TEXT FOR ANALYSIS:

These and other advantages of the present invention will become apparent to those skilled in the art upon reading and understanding the following detailed description with reference to the accompanying figures.

BRIEF DESCRIPTION OF THE DRAWINGS

FIG. 1 is a view showing waveforms of a data signal and gate signals, for describing a method for driving an active matrix liquid crystal display device according to the present invention.

FIG. 2 is a circuit diagram showing a configuration of a data driver for generating the data signal of FIG. 1.

FIGS. 3A, 3B and 3C are views showing waveforms of control signals for controlling an output section of the data driver of FIG. 2.

FIG. 4 is a plan view showing a configuration of an image display section of a conventional active matrix liquid crystal display device, which is also used for the method according to the present invention.

FIG. 5 is a view showing waveforms of a data signal and gate signals, for describing the conventional method for driving a liquid crystal display device.

FIG. 6 is a graph showing the characteristics of TFTs included in the image display section of the liquid crystal display device.

DESCRIPTION OF THE PREFERRED EMBODIMENTS

First, a basic principle of the present invention will be described with respect to the structure and effect thereof in comparison with the prior art.

According to the present invention, a data signal is applied, as an input signal, to the data line connected to the pixel electrode via the TFT. The data signal includes an image signal portion which defines a voltage level of an image display and a non-image signal portion which does not define any voltage level of an image display. The ratio of a period of the image signal portion included in the data signal with respect to one scanning period (i.e., an on-pulse period) of the scanning signal is set to approximately 80% or less.

ACTIVITY LIST:
- A) Please copy everything in the liquid crystal display passage from "First, a basic" down to "the prior art.".
- B) Proceed with the liquid crystal display passage, picking up right after its last sentence.
The entries after this passage come from a separate source.

GIVEN RECORDS:
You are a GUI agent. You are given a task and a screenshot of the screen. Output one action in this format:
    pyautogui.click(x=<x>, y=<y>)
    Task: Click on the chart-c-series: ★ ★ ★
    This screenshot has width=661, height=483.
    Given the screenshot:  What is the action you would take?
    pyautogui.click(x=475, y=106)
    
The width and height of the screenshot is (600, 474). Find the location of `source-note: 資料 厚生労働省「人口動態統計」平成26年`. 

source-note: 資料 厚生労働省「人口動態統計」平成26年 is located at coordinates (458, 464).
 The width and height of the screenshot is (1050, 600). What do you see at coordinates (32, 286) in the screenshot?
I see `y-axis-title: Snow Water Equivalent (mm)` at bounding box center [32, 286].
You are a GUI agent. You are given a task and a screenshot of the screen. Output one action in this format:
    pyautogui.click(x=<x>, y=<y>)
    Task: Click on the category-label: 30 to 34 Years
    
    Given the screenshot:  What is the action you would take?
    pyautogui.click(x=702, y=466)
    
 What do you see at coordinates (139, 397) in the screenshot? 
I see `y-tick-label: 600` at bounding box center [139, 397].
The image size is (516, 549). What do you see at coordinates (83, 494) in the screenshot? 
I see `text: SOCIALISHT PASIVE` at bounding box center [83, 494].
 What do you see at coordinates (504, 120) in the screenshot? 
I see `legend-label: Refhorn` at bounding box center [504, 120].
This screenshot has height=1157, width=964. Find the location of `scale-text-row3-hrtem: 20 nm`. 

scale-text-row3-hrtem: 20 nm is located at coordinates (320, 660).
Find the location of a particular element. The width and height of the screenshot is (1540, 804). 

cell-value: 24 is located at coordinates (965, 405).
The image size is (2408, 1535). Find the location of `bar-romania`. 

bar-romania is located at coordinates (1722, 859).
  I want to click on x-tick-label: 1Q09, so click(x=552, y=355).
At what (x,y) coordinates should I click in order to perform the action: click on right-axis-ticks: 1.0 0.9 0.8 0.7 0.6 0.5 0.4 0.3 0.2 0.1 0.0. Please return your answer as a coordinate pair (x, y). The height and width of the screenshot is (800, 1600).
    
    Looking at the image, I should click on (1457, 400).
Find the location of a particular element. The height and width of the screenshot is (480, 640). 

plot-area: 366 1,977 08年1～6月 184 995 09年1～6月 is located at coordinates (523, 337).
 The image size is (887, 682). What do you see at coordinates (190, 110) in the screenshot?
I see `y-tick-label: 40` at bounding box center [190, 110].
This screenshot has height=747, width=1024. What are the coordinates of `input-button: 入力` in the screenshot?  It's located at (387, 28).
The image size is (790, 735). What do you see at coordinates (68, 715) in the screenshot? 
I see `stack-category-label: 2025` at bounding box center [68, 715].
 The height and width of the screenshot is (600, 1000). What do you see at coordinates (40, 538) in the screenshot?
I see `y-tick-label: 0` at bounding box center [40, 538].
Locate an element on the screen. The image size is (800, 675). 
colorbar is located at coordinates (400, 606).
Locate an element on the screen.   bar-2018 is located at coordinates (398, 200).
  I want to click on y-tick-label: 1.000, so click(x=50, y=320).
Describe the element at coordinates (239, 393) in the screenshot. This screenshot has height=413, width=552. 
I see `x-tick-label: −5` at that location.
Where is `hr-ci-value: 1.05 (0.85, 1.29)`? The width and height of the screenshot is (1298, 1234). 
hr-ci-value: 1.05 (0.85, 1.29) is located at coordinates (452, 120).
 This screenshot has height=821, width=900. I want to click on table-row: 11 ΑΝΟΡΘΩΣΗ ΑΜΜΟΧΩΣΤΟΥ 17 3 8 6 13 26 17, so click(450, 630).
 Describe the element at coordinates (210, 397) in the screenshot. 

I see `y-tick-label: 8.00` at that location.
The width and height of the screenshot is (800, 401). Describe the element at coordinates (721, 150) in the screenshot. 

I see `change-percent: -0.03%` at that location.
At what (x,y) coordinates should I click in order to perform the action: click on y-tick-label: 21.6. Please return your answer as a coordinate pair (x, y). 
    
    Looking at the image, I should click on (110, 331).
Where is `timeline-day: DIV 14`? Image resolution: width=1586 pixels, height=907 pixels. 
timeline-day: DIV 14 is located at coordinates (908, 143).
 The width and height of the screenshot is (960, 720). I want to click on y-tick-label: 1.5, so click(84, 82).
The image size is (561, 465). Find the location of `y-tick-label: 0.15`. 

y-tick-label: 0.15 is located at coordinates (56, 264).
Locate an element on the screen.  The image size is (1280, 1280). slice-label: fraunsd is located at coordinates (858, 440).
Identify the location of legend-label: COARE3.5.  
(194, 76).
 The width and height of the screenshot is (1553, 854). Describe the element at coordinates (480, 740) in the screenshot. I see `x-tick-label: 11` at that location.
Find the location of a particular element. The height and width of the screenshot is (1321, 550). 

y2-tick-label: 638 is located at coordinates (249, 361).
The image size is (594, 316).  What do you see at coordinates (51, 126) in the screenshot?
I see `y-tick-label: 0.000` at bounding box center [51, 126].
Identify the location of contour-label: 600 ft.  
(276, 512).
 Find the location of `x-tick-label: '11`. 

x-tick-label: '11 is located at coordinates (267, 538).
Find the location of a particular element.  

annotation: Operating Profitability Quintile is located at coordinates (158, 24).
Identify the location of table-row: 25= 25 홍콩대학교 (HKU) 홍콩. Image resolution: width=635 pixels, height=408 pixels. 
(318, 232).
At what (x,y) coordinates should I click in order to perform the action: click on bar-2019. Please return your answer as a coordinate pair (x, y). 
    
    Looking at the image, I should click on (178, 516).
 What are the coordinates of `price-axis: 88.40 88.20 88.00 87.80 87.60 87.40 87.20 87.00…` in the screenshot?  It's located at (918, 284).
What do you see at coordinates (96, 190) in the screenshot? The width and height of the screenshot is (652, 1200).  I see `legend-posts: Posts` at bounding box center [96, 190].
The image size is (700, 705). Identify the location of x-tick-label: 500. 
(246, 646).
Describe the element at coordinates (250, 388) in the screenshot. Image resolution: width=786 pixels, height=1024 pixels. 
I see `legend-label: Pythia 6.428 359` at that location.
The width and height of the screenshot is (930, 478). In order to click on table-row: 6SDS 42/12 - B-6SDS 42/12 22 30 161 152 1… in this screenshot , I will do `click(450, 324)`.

ANSWERS BELOW:
- A)
First, a basic principle of the present invention will be described with respect to the structure and effect thereof in comparison with the prior art.

- B)
Alternatively, the ratio of a period of the image signal portion included in the data signal with respect to one scanning period (i.e., an on-pulse period) of the scanning signal is preferably set to approximately 50% or less. In other words, it is preferable that, during an on-pulse period of the scanning signal, a period of the image signal portion of the data signal is shorter than that of the non-image signal portion of the data signal.

To shorten a period of the image signal portion of the data signal within an on-pulse period of the scanning signal leads to the effective reduction of the voltage applied to the TFT which is connected to the data line and the pixel electrode.

Japanese Laid-Open Patent Publication No. 60-59389 mentioned above discloses a driver circuit for the purpose of reducing power consumption on the data lines. An electrical switch is provided with the driver circuit at an output end, instead of a resistance, for discharging charges which have been provided to a load. Prior to outputting the data signal to the load, the electrical switch is turned on. As a result, the output end of the driver circuit is connected to a predetermined discharge potential so as to discharge the load until the voltage level of the load reaches a predetermined voltage level.

Thus, when the data line is driven by the driver circuit with the above configuration, a voltage level other than that of the image signal portion resultantly appears on the data lines. However, the above disclosed technique is for the purpose of discharging charges in the load by a required minimum amount during a short period of time by means of the electrical switch. Thus, the period in which the voltage level other than that of the image signal portion appears on the data lines is very short.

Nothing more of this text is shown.